The man who tells The Following Story is Herman Mussert, a former Latin teacher at a Dutch high school who for the past twenty years has been writing Dr Strabo’s popular travel guides to make a living. One morning he wakes up in a hotel room in Lisbon although the last thing he remembers of the night before is lying in his bed in Amsterdam and looking at a picture of our solar system taken by space probe Voyager. He suspects that he might be dead, but dismisses the idea because he hasn’t stopped thinking. Moreover he can move around and look at himself in the mirror. The room is part of the most impressive time of his life which ended in his dismissal from school. On Herman Mussert’s way to the harbour along well-known streets and places, his memory takes him back to the 1960s when he was in Lisbon with the only woman whom he ever really loved although she, a beautiful and matter-of-fact biology teacher from his high school, began the affair with him, an ugly gnome nicknamed Sokrates by his students, above all to regain the attention of her husband who was the handsome, poetry-writing Dutch teacher and basketball coach involved with the darling student of virtually everybody in school. Herman Mussert too was rather fond of the girl because she was charming and gifted, but their relationship never was anything but the platonic and innocent. In the harbour of Lisbon he embarks on a vessel leaving for South America. The other passengers onboard are a priest, a pilot, a boy, a journalist, a scholar, and a mysterious woman.
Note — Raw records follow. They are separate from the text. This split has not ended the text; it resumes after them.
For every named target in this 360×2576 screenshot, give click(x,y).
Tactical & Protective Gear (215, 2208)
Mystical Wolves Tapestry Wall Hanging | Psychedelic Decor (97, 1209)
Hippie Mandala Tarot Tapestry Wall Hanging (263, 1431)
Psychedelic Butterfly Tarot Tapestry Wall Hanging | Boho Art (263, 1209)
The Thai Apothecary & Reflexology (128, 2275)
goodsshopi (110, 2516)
Before long one after the after tells his or her story until it’s the Latin teacher’s turn at last.
The Following Story is a very philosophical first-person narration and the reader finds out after a while that it is actually addressed to a third person whose identity, however, isn’t revealed before the end of the novelette. Cees Nooteboom skilfully interweaved the frame plot set in the present with the plot of a more or less unspectacular romance which is set in the past. It soon becomes clear that Herman Mussert as a classicist to the backbone never really fitted into his time, a fact which is emphasised by his passion for Latin writers and his need to pen boring travel guides as well as by the differences of personality between him and his lover. The world of the Latin teacher is permeated with the deep thoughts which authors like Herodotus, Ovid and Tacitus expressed in elaborate style, while the biology teacher is interested above all in science, ie in the crude facts of life. Opposites attract, but aren’t easily reconciled or even understood in real life or in a novel. It’s the merit of Cees Nooteboom to have succeeded in portraying both characters in an authentic way and in appropriate language. As befits the story, there are poetic as well as prosaic passages, not to mention that the author’s style is very engaging and clear altogether. In addition, he manages to captivate the reader with an elaborate plot that answers many questions, but keeps the central one open until the last page.
For those who are a bit slow in the uptake or sloppy readers on the internet (like I am), I’ll put it point clear: I loved The Following Story by Cees Nooteboom. I’m sure that everybody who enjoys the philosophical like I do, will love this novelette too.